Liberals who claim to care so much about underprivileged blacks not only relegate them to the worst performing schools, but also the most violent schools. The Obama administration has chastised schools for disciplining black kids at higher rates than white kids, as if racial parity in disciplinary outcomes is more important than safety. Such thinking also assumes that the suspensions reflect racial animus rather than simply which kids are acting out. But if statistical outcomes prove discrimination, what explains the fact that Asians are disciplined at lower rates than whites? Are the schools also anti-white?

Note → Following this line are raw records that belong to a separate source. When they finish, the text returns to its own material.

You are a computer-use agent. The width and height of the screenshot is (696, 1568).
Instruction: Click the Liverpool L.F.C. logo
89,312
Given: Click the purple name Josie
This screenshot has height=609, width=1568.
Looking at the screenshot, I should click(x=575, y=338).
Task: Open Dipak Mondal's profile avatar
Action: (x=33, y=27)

Liberals do no favors for blacks kids who are in school to learn by sympathizing with black kids who are in school to make trouble.
Charter-school opponents insist that the schools’ superior results come from turning away kids who are more difficult to teach. “Union critics of charter schools and their supporters have repeatedly asserted that schools like Harlem Success ‘skim’ from the community’s most intelligent students and committed families, or that they teach fewer learning-challenged or impoverished students and fewer students who are English-language learners” wrote journalist Steven Brill. “None of the actual data supports this.”23
The best charter studies are those that use randomized experiments, which nullify self-selection bias by only comparing the kids who attend charters with those who entered the lottery but didn’t win a spot. These studies, conducted by Stanford University’s Caroline Hoxby, Harvard University’s Thomas Kane, and the Rand Corporation, among others, have found that charter students score significantly higher on math and reading tests and are much more likely to graduate from high school and attend college.24 A Hoxby study of New York City found that the typical charter-school student, who tends to be black and poor, is closing the achievement gap not only with his white urban peers but also with children in wealthy New York suburbs like Scarsdale. “On average,” Hoxby concluded, “a student who attended a charter school for all of grades kindergarten through eight would close about 86 percent of the ‘Scarsdale-Harlem achievement gap’ in math and 66 percent of the achievement gap in English.”25
When Ron Zimmer of Vanderbilt University and Cassandra Guarino of Indiana University looked at data from “an anonymous major urban school district to examine whether we see exit patterns consistent with the claim that charter schools are more likely to push out low-achieving students than traditional public schools,” they found “no empirical evidence to support the notion of push-out.” If anything, wrote the authors, what they found “suggests that low-performing students are more likely to transfer out of a [traditional public school] than a charter school.”26
When Marcus Winters of the University of Colorado, Colorado Springs, looked at the special-education enrollment discrepancy between charter and traditional public schools, he found no evidence of charter-school bias against kids with disabilities. Instead, he found that children with special needs were less likely to apply to charter schools, and that traditional public schools were more likely to classify children as special-needs cases.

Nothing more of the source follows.